Starting at room temperature, I used a hair dryer to heat the alu block to about 45°C within a few minutes.
I let it slowly cool down back to RT, and then inserted a cooling pad, which cooled down the block to about 13..14°C in about 1/2 an hour. Then, again, I removed the pad so that the block slowly warmed up to RT again.

The curve for the NTC vs PT100 shows a small kind of hysteresis loop, the temperature deviation is 1°C maximum.

This loop is not a real hysteresis / difference between both sensors.
They indeed follow each other very exactly and with no real delay.
The maximum real deviation is about 0.2°C, that means, that the NTC is really very precise.

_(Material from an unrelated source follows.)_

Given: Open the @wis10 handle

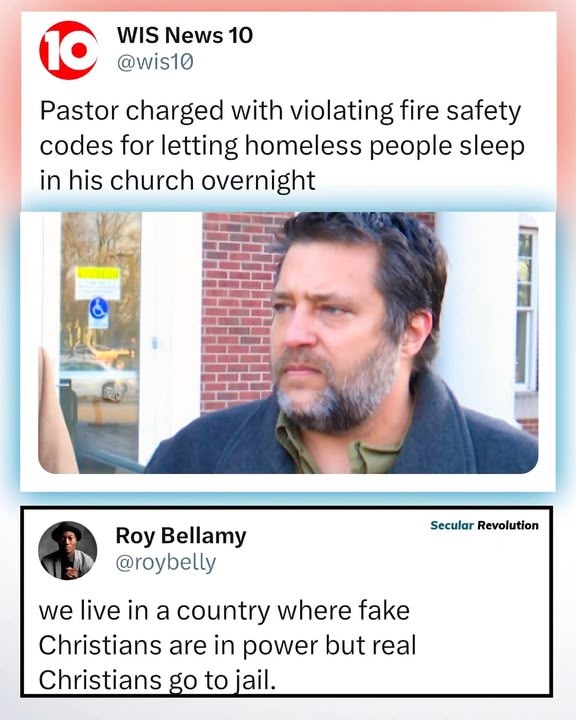Looking at the screenshot, I should point(155,62).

The visible loop is caused by the measurement program only:

The NTC is measured by the HP34401A, with about 200ms sampling time.
The HP3458A measures the PT100, but only after the 34401A has been read, and it needs a much longer sampling time of 2sec or so, because of the Offset compensation, and because I have chosen a too long NPLC for that purpose.
Therefore, the 3458A measures the PT100 at a considerably higher temperature, than the foregoing NTC measurement.

If I would trigger both instruments simultaneously, with the same sampling time, I would for sure see absolutely no loop at all.
That also means, that both sensors are sensitive to heat changes by their bodies, not by their leads.
 

The 2nd experiment was done the same way, but on the 10k PWW vs the NTC.
I also had to use a long sampling time for the 3458A, about 4sec, due to the necessary ppm resolution.

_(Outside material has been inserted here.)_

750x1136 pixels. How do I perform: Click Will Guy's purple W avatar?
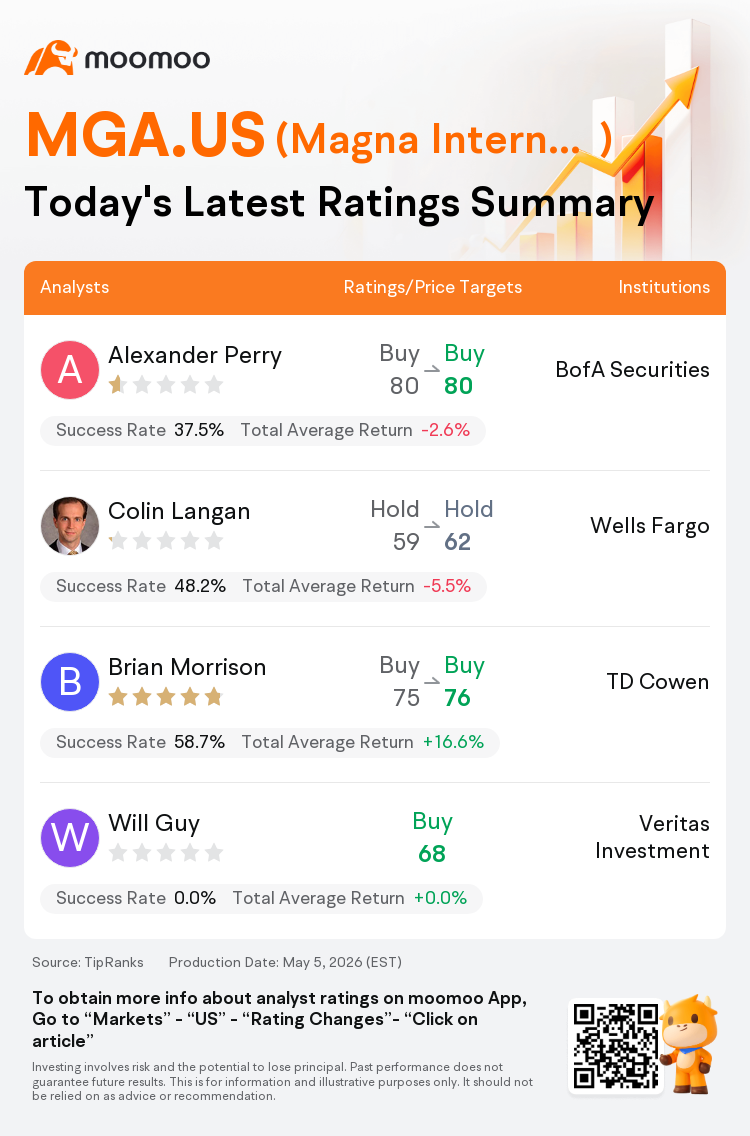[70, 838]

But this was obviously not the problem which caused those gruesome hysteresis loops you see in the 2nd diagram, as I would have expected a maximum temperature difference of < 1°C between PWW and NTC, instead of over 10°C.

I think, that the PWW mainly transfers external heat via its leads, (which I did not want to cut short), and not over its body.

In such cases, another trick is to thermally "catch"/absorb the wires also.
That means, to solder the ends of the wires to a pad on the alu block, which is electrically isolated, but thermally coupled to the block.

Ok, to mitigate that problem otherwise, I would surround the whole assembly by another aluminium box, so that also the wires would be protected from air draught.

If you just use the linear parts of the curve, i.e. when the sample cools slowly down from 40°C to RT, and warms up from 14°C to RT, the T.C. is calculated to about 2.2ppm/K.

Specification was 3ppm/K typ.

 Frank


Edit:
From the inner construction of the 8E16 PWW, it's clear that mainly the leads transfer the heat:
The outside of the bobbin is thermally isolated by a rubber protection, following epoxy, following a plastic tube.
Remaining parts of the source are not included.